■ YOUR OBJECTIVE ■
Say nothing but the number of lines below in which the string "button" appears.

■ SUPPLIED MATERIAL ■
+ + + +

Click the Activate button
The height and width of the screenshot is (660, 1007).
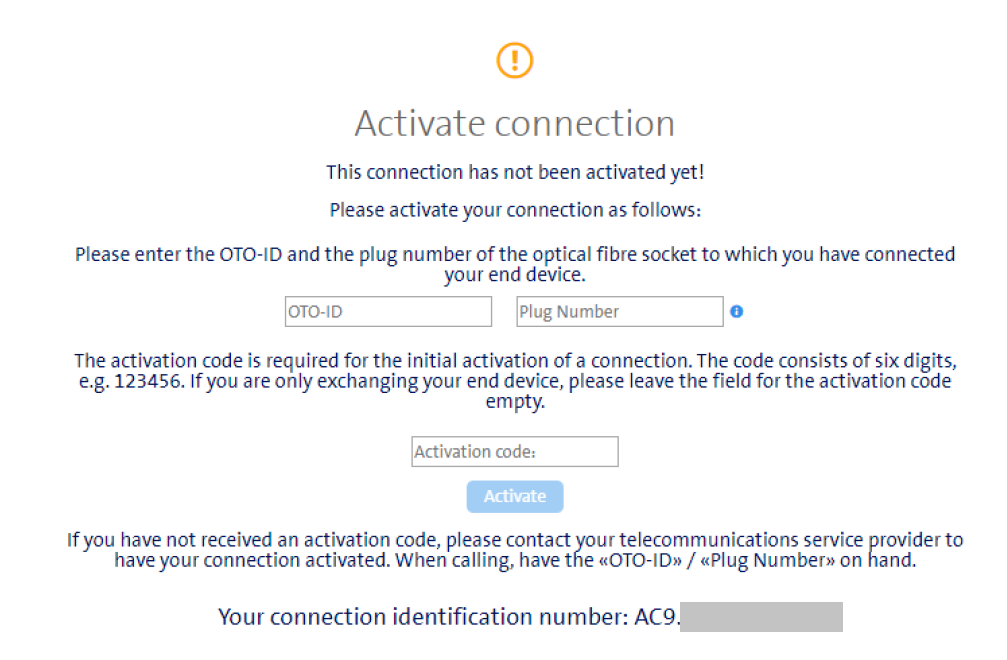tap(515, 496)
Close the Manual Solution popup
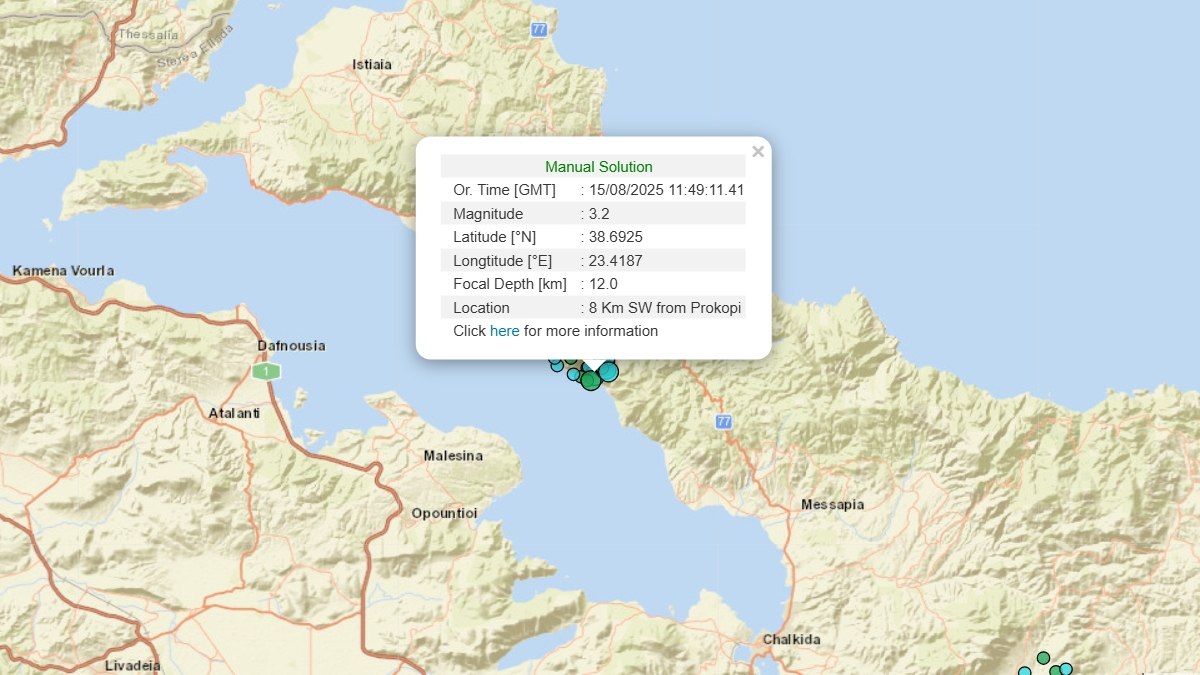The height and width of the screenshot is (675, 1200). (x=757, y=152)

+ + + +

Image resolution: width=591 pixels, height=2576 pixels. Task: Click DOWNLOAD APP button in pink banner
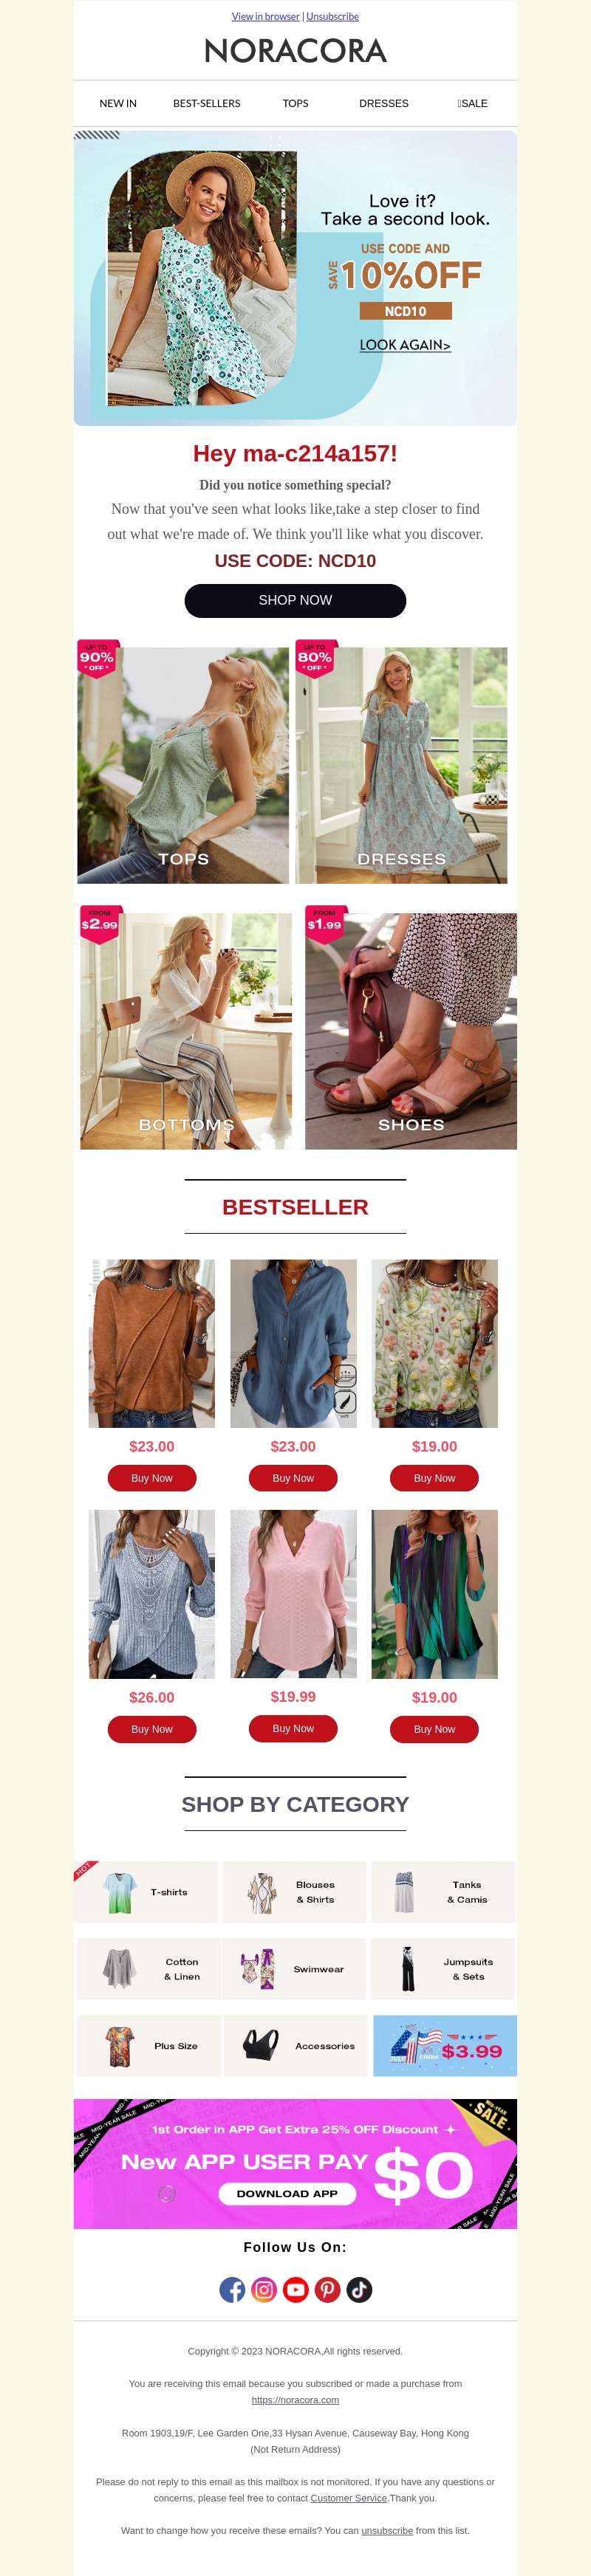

+ + + +

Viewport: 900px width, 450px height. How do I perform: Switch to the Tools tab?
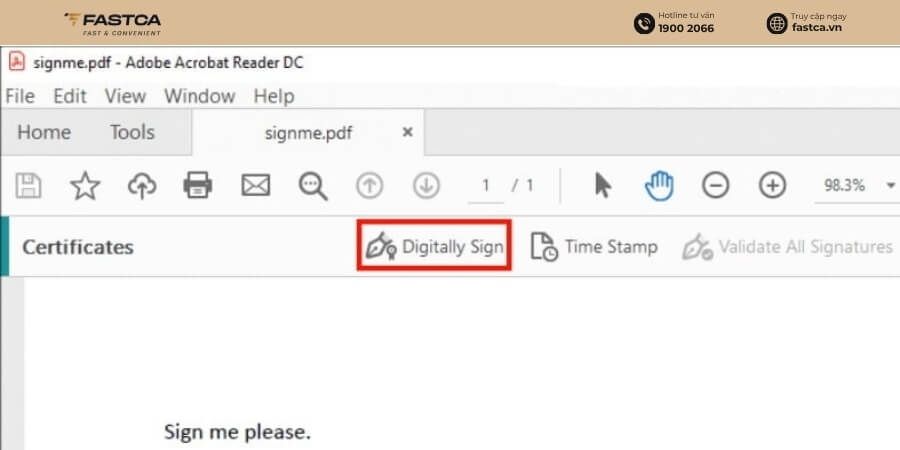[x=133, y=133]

+ + + +

■ EXPECTED OUTPUT ■
2